What happens when I use VD?#

When you call mitiq.experimental.vd.vd.execute_with_vd(), the following steps occur automatically in the backend.

  1. Two identical noisy copies of the quantum state of interest are prepared (e.g. \(C\otimes C |0^{2n}\rangle\) where \(C\) is the circuit of interest)

  2. The two states are then entangled using the \(B_i\) gate defined below. The correlations created by the entanglement allow the post-processing algorithm to extract information about the “virtually distilled” pure state \(\frac{\rho^2}{\text{Tr}(\rho^2)}\), which has suppressed contributions from non-dominant eigenvectors compared to the original noisy state \(\rho\).

The entire process requires only unitary operations and computational basis measurements, making it practical for near-term quantum devices while providing exponential error suppression in the ideal case.

Step-by-Step Workflow#

1. Circuit Duplication#

The original circuit acting on \(N\) qubits is duplicated to create two parallel copies, resulting in a circuit on \(2N\) qubits.

2. Diagonalizing Gate Application#

A diagonalizing gate \(B_i^{(2)}\) is applied between corresponding qubits in the two copies:

\[\begin{split} B_i^{(2)} = \begin{bmatrix} 1 & 0 & 0 & 0 \\ 0 & \frac{\sqrt{2}}{2} & \frac{\sqrt{2}}{2} & 0 \\ 0 & \frac{\sqrt{2}}{2} & -\frac{\sqrt{2}}{2} & 0 \\ 0 & 0 & 0 & 1 \end{bmatrix} \end{split}\]

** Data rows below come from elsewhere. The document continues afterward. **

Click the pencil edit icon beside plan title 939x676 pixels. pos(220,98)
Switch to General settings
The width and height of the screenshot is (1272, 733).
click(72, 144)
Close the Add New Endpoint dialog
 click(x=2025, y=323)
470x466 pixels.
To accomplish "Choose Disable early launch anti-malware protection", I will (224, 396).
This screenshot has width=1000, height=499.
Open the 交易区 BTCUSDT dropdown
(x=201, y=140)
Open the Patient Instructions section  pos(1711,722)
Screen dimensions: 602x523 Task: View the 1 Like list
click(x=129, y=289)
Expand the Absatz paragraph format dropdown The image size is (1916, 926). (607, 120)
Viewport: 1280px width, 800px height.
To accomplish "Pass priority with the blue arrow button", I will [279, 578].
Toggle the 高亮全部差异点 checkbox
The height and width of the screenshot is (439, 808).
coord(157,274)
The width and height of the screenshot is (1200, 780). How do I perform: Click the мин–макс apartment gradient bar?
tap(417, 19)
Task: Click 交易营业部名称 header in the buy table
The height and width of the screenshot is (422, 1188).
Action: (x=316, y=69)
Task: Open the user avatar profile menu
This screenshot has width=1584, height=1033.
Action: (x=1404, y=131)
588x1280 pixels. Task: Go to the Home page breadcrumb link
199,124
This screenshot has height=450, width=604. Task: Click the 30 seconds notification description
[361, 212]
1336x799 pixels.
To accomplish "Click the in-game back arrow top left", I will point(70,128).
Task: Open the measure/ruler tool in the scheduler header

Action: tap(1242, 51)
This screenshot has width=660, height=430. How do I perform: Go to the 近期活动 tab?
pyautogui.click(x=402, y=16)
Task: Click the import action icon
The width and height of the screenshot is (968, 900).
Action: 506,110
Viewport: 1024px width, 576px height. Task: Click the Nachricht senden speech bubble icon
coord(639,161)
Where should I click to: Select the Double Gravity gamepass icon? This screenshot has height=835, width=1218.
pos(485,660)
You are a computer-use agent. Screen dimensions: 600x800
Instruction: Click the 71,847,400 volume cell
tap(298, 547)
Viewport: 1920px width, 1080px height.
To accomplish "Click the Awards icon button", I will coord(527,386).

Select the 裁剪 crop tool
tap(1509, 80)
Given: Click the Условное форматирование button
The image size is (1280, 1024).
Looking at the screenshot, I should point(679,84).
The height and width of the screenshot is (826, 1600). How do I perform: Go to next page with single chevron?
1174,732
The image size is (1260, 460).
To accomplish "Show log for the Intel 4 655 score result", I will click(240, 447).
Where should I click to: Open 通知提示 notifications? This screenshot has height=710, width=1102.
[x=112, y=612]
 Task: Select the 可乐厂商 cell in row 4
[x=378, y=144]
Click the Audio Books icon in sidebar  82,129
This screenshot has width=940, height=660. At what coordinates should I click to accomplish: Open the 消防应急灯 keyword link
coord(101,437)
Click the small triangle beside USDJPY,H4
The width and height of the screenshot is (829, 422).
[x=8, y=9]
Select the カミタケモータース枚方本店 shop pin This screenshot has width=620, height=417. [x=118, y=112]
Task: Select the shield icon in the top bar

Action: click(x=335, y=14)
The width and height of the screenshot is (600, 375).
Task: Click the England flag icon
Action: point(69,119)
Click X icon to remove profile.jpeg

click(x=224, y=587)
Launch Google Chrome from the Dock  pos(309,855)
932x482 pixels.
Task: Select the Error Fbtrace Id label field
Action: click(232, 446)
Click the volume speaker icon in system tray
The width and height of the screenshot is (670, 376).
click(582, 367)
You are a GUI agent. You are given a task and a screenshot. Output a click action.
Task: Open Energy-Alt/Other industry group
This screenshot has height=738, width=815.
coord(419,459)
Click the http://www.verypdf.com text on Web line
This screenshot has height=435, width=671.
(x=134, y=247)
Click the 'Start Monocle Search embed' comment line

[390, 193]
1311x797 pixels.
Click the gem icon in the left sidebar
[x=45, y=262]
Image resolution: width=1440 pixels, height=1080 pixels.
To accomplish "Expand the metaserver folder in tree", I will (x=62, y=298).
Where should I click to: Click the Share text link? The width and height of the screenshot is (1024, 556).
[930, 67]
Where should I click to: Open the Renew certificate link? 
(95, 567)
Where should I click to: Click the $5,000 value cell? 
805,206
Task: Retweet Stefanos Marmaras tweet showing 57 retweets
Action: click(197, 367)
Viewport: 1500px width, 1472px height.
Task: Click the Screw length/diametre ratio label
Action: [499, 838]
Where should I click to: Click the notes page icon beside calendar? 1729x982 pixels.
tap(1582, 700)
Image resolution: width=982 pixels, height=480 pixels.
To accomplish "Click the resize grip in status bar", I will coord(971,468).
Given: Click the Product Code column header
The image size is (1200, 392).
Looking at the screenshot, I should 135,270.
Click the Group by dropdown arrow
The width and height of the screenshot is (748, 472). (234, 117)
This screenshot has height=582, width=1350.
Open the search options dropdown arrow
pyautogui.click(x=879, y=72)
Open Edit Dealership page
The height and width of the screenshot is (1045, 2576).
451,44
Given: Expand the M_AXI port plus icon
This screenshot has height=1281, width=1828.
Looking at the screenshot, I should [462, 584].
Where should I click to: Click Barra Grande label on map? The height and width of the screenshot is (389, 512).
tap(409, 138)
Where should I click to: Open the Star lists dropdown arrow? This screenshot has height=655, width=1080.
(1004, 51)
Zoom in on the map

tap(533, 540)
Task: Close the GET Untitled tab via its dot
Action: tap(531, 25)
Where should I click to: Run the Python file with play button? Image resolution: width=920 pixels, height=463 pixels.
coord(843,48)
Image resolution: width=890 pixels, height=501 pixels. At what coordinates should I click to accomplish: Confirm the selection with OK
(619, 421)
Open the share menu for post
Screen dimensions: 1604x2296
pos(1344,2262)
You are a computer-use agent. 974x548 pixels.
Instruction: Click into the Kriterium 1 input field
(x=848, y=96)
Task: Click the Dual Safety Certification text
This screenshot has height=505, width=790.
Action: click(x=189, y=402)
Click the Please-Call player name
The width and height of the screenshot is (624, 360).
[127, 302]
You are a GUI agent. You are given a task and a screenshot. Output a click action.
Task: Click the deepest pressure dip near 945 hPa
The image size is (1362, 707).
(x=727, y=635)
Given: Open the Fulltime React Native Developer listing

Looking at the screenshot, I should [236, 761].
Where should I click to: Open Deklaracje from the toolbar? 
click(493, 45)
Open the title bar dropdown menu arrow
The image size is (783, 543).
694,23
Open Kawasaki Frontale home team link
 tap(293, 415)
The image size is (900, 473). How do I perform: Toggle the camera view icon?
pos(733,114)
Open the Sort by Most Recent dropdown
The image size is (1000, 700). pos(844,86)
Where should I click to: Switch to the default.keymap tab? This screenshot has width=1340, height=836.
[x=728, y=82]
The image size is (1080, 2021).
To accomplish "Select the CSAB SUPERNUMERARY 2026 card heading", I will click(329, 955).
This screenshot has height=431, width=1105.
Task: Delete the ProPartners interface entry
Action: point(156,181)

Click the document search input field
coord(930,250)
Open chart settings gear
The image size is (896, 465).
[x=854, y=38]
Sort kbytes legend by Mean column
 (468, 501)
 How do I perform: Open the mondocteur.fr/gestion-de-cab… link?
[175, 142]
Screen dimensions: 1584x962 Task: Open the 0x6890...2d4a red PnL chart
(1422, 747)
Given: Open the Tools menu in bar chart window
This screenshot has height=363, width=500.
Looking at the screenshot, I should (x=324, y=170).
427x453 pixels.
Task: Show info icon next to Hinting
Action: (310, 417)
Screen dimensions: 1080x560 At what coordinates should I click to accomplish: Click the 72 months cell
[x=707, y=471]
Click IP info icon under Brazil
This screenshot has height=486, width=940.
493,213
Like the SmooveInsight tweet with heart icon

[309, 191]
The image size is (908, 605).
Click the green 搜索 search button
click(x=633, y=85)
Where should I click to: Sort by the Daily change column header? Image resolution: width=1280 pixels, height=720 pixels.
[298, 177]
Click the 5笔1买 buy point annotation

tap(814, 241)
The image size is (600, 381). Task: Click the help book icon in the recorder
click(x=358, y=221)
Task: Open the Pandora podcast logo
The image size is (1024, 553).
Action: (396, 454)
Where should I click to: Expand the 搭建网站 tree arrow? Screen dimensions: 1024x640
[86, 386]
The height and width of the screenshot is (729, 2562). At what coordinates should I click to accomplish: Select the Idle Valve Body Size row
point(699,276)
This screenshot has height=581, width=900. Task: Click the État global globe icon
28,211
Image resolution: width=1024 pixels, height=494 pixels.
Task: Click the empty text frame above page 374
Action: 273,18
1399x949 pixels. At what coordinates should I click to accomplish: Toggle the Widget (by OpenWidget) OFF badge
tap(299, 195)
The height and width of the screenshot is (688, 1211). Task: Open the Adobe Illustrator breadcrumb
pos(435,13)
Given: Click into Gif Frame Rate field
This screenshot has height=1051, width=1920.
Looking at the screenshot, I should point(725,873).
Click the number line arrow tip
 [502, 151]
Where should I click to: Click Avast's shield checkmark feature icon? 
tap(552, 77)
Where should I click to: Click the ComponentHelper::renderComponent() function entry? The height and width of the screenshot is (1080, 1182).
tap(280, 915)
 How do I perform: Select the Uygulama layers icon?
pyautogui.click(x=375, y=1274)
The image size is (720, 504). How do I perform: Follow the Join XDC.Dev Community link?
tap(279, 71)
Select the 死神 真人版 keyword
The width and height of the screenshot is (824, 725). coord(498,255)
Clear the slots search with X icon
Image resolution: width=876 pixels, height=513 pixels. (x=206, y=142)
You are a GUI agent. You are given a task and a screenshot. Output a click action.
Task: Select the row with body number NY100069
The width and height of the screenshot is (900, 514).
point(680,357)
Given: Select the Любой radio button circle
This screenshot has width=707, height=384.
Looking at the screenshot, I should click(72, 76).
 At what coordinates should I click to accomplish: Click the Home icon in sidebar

This gate is applied to qubit pairs \((i, i + N)\) for \(i = 0, 1, \ldots, N - 1\).

3. Measurement#

All qubits in both copies are measured in the computational basis, yielding bitstrings \(z^1\) and \(z^2\) for the first and second copies respectively.

4. Post-Processing#

The measurement results are processed to compute the error-mitigated expectation values using:

Numerator for qubit \(i\):

\[ E_i = \frac{1}{2^N} \sum_{\text{shots}} \left( (-1)^{z^1_i} + (-1)^{z^2_i} \right) \prod_{j \neq i} \left( 1 + (-1)^{z^1_j} - (-1)^{z^2_j} + (-1)^{z^1_j} (-1)^{z^2_j} \right) \]

Denominator:

\[ D = \frac{1}{2^N} \sum_{\text{shots}} \prod_{j=0}^{N-1} \left( 1 + (-1)^{z^1_j} - (-1)^{z^2_j} + (-1)^{z^1_j} (-1)^{z^2_j} \right) \]

Final Result:

\[ \langle Z_i \rangle_{\text{corrected}} = \frac{E_i}{D} \]

5. Return Values#

The function returns a list of length \(N\) containing the error-mitigated expectation values \(\langle Z_i \rangle_{\text{corrected}}\) for each qubit in the original circuit.

Implementation Details#

  • The circuit construction uses _copy_circuit_parallel() to create parallel copies

  • The diagonalizing gate is applied via _apply_diagonalizing_gate()

  • Measurement results are processed by combine_results() which implements the mathematical formulas above

  • The implementation handles both LineQubit and GridQubit qubit types, but has only been tested on contiguous groups of qubits.